As the New York Times’ FiveThirtyEight blog reported,

“The first World War II veteran arrived in the Senate on Nov. 14, 1944 — William E. Jenner of Indiana, said Donald A. Ritchie, the Senate historian. There had been a World War II veteran in the Senate ever since, Mr. Ritchie said.


… In all, 115 World War II veterans served in the Senate, according to the Senate Historical Office.”

The obvious point here is that something important is being lost. One doesn’t lose a Greatest Generation, after all, without something important being lost. In this regard, the Senate is America writ large.

* * *

As it happens, this past Friday, my family trekked out to West Virginia to visit my wife’s grandparents.

We had a delightful lunch, and then, poolside — while my wife and boys took a dip — I visited with Ensley Hicks.
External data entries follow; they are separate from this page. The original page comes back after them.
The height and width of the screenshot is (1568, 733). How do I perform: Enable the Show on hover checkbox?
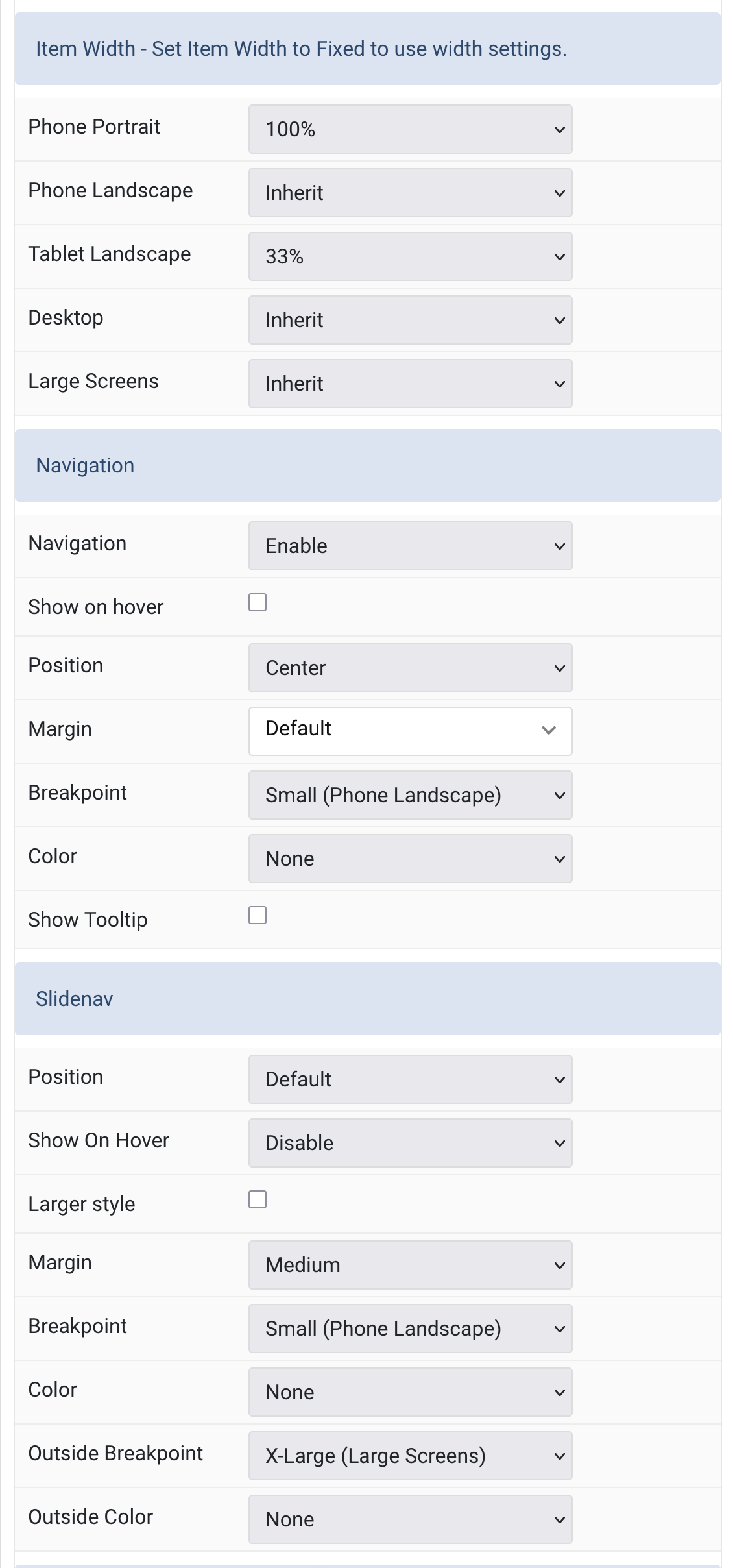258,602
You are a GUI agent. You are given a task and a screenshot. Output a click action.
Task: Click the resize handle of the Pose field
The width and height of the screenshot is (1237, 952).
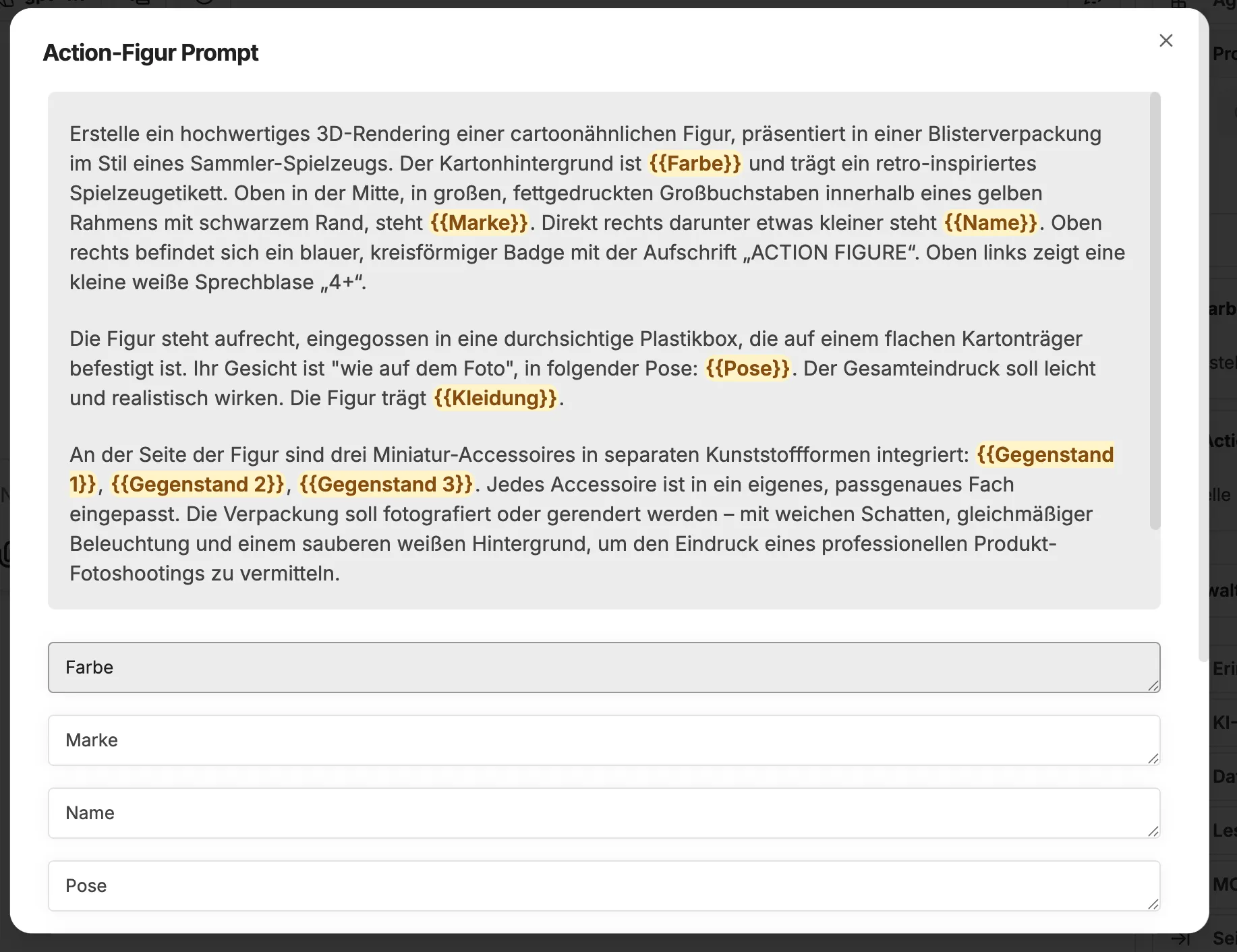[1153, 904]
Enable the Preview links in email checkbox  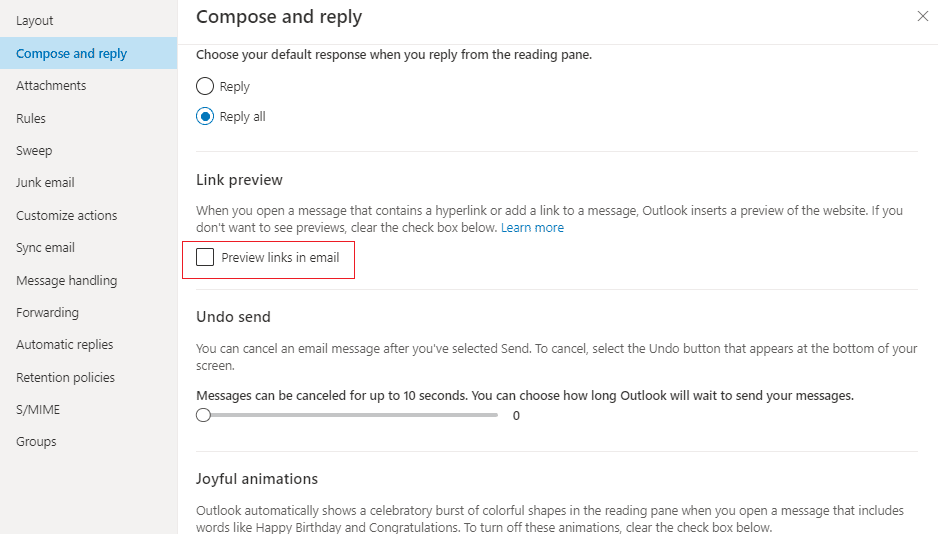205,258
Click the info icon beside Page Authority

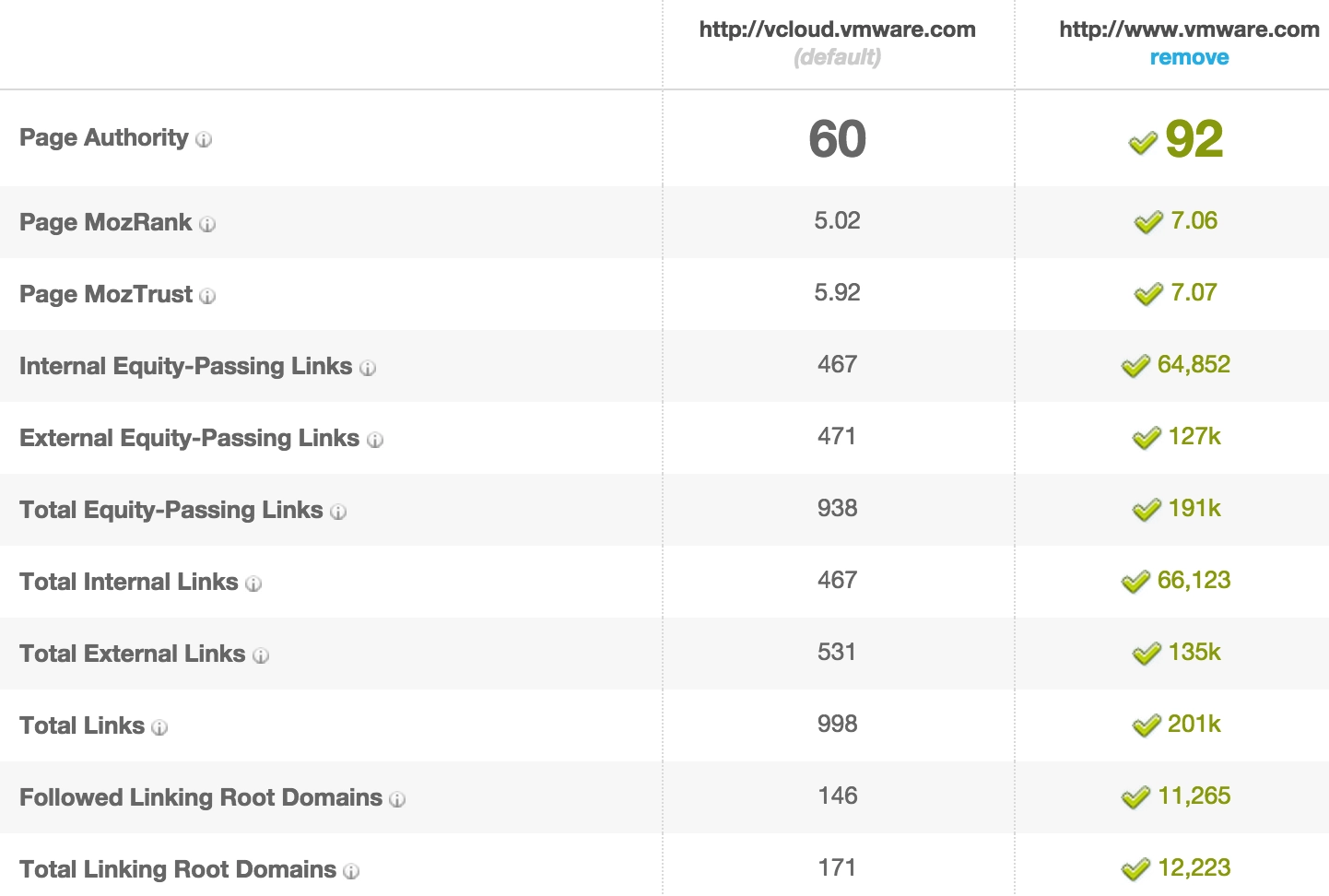tap(204, 140)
He graciously permitted me to videotape on my iPhone, while he regaled me with stories of his time serving in the Canadian Army during World War II.

We talked about his brother, who perished in that same war when his plane was shot down (the rest of the crew became POWs). And we talked about how he waded ashore on the beaches of Normandy (albeit, a month, or so, after D-Day.) Here is a very short snipped of our chat:

Maybe it’s because I’m a dad now, and fear information will be lost in translation. Or maybe it’s because of what I do for a living — maybe I’m never not writing? But documenting history is becoming a habit, and I hope, not an annoying one.

My mom was visiting last month and brought with her a photo album. And I hit “record” as she flipped pages, telling us just who these people were (with eleven brothers and sisters, this is not always easy). Have you ever interviewed a relative? I’m going to try to do more of this. We should probably all do more of this. It’s not like we don’t have video cameras with us every waking moment now.

In any event, it is my hope that we will enjoy the company and wisdom of our WWII vets for many years to come. But, as one New Jersey reporter observed days before Sen. Lautenberg’s passing, “The World War II veteran population — 2.91 million on Sept. 30, 2007 — will fall below 1.5 million this year. That is less than one-tenth of the 16 million who served.”